(Exercise aim) Scale the rows below between the line containing "the date 10/2022" and the last line of the rows, inclusive. Reproduce only those lines, requests included, but multiply each answer coordinate by 0.3 and round to a whole number, with halves rounding up.

★ ★ ★ ★

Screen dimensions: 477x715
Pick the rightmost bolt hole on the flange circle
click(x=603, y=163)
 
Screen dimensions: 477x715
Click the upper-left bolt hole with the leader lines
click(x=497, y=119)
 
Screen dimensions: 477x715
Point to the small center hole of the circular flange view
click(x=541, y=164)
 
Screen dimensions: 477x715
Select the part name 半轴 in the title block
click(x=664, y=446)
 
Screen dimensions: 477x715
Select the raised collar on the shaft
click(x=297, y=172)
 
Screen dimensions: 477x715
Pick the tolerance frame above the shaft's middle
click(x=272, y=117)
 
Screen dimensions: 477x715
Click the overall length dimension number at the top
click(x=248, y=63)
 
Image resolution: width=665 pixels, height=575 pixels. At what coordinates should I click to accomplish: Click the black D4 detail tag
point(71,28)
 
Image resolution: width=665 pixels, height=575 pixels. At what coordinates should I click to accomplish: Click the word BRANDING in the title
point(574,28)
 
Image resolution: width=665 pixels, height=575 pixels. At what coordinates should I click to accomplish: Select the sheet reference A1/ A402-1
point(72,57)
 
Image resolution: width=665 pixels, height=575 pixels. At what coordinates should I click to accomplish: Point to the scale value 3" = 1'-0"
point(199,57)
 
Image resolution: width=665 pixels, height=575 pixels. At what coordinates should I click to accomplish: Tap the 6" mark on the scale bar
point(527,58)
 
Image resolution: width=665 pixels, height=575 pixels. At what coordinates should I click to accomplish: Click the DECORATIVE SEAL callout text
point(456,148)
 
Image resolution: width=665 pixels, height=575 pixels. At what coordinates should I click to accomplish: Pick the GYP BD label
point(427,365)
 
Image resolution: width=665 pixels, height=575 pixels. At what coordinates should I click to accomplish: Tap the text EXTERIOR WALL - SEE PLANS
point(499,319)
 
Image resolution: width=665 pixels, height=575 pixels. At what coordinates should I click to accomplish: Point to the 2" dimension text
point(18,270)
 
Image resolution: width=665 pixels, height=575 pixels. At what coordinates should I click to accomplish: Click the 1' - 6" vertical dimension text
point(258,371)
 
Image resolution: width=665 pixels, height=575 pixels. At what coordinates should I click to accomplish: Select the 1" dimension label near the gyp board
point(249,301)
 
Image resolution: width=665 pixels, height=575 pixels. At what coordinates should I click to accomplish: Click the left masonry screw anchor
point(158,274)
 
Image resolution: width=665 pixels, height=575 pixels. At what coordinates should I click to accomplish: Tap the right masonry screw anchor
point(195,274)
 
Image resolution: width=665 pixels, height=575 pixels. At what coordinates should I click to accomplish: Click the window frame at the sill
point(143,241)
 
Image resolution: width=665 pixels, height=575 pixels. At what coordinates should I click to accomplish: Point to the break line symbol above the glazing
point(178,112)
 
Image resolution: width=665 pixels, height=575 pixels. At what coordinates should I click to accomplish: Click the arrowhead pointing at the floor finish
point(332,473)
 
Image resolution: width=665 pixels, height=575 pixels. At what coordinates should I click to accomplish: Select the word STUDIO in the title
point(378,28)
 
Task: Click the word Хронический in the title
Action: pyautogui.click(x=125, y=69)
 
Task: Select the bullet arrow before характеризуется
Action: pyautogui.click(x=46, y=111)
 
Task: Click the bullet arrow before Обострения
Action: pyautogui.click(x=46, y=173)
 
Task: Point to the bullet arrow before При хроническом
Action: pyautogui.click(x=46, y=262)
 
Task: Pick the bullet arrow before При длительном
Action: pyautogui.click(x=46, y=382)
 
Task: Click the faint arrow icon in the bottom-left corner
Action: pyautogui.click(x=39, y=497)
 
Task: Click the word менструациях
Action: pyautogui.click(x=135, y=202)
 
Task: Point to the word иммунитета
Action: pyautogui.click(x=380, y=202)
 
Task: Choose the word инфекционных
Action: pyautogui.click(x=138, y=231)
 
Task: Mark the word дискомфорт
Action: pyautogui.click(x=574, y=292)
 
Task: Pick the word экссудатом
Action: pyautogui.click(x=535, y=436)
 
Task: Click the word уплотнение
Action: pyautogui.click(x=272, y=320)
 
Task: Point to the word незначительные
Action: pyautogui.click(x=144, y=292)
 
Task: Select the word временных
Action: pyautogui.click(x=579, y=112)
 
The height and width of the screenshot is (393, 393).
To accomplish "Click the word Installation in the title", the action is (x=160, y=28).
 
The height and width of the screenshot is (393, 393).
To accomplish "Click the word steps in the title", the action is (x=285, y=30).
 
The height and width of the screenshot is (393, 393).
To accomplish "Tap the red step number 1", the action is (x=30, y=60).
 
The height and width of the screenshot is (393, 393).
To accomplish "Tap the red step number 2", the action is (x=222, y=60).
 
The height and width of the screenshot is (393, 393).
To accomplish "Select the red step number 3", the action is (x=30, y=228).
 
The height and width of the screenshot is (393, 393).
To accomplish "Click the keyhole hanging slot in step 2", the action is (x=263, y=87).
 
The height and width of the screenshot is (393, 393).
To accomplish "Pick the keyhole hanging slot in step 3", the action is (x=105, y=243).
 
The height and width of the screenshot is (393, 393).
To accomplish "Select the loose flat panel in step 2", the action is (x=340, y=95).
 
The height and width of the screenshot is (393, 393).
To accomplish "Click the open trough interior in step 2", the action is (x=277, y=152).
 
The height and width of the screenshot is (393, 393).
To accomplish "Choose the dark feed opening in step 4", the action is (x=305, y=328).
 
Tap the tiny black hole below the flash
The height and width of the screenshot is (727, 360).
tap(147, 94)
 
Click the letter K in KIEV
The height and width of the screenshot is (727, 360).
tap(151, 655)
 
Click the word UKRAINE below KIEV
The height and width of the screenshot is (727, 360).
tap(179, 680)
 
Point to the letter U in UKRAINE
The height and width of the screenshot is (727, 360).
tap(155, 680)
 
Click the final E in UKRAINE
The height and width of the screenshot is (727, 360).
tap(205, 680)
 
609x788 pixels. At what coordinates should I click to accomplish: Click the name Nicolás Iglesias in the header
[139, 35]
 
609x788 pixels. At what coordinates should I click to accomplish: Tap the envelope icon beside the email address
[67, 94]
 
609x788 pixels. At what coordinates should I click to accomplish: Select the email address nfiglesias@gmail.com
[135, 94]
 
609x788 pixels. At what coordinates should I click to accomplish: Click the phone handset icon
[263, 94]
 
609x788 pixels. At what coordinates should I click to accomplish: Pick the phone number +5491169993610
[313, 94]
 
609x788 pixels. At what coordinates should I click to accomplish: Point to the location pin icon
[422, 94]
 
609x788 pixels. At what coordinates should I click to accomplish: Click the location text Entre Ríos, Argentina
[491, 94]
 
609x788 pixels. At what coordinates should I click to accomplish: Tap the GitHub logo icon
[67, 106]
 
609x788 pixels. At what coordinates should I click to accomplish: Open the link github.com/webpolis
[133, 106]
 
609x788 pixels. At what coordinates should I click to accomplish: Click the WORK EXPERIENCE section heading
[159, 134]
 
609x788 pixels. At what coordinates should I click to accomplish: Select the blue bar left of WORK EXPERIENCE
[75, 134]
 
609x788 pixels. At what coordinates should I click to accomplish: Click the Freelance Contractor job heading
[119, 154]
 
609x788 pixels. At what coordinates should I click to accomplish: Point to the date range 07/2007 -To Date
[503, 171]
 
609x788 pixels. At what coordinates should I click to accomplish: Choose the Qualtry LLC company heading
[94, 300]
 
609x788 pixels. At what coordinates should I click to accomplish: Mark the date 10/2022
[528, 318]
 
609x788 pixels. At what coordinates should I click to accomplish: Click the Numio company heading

★ ★ ★ ★

(Answer below)
609x788 pixels. At what coordinates should I click to accomplish: Mark the date 10/2022
[158, 95]
 
609x788 pixels. At what coordinates should I click to accomplish: Click the Numio company heading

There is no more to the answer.